# 課題:
本文の「妻の武下奈々子も歌人で、19」から「福井県南条郡生まれ。立命館大学文学部日本文学科卒業。」までを、「福井県南条郡生まれ。立命館大学文学部日本文学科卒業。」も含めて一字一句違えずに書き写してください。

# 本文:
══════

妻の武下奈々子も歌人で、1983年短歌研究新人賞を受賞している。また、実娘は枡野浩一「かんたん短歌の作り方」の常連投稿者であった。

(この、実娘が「かんたん短歌の作り方」の常連投稿者であったということには、西王燦も武下奈々子も疑義を唱えている。)

経歴[編集]

福井県南条郡生まれ。立命館大学文学部日本文学科卒業。

  • 1966年非定型詩二編が高校生の文芸アンソロジー『海つばめの唄』に収録される。同書には重信房子の短編小説も収録されていた。
  • 1968年 『立命短歌』に参加。『立命短歌』最後の三冊の編集に加わる。

「幻想派」「立命短歌」などによる塚本邦雄歌集『感幻樂』合同批評会のテープ起しをする。 この頃、深作光貞と知り合う。

 藤原龍一郎(月彦)や小池光の「十弦」の影響で、短歌結社誌「短歌人」に入会する。

  • 1981年 短歌人賞受賞。
  • 1982年 『バードランドの子守歌』で第28回角川短歌賞次席。第一歌集『バードランドの子守歌』(沖積舎)を出版する。この頃、藤原龍一郎や故・仙波龍英とライバル関係にあった。
  • 1999年 頃から、メーリングリスト「tk」、「ラエティティア」などで連句の興行を行い、歌人たちの連句ブームの一端を担う。山科真白などとも大量の連句作品を残す。

══════

# 提供情報:
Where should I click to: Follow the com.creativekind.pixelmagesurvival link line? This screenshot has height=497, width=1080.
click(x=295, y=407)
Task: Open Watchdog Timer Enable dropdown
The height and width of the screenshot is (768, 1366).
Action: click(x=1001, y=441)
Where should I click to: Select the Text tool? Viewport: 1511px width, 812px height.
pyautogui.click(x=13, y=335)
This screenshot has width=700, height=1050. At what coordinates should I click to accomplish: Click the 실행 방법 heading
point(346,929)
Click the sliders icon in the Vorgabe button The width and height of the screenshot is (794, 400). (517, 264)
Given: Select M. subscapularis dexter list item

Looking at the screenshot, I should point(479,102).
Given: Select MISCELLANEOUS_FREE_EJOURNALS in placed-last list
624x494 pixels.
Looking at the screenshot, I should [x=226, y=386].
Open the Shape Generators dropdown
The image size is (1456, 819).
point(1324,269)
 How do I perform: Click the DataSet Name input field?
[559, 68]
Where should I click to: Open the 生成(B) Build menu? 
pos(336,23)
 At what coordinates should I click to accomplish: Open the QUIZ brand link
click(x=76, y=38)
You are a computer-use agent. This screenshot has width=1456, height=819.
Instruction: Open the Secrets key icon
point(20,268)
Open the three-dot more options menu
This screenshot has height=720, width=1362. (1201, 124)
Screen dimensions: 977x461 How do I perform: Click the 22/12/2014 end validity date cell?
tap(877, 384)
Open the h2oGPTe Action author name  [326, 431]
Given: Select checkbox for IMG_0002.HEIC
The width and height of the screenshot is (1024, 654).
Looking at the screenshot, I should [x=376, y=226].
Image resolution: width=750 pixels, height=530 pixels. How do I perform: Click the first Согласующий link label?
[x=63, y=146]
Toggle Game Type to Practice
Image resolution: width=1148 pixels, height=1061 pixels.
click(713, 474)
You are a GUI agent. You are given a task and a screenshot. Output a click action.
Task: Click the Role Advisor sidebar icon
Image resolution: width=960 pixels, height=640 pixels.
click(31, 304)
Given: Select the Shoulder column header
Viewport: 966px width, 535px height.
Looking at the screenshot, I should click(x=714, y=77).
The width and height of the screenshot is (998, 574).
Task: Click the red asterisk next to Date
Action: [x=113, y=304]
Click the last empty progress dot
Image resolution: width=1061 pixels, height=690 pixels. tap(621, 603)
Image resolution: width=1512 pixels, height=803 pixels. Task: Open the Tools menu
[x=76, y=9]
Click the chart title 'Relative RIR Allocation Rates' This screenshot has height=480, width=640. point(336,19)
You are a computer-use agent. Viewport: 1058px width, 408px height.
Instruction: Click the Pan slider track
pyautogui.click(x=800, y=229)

══════

# 課題の結果:
妻の武下奈々子も歌人で、1983年短歌研究新人賞を受賞している。また、実娘は枡野浩一「かんたん短歌の作り方」の常連投稿者であった。

(この、実娘が「かんたん短歌の作り方」の常連投稿者であったということには、西王燦も武下奈々子も疑義を唱えている。)

経歴[編集]

福井県南条郡生まれ。立命館大学文学部日本文学科卒業。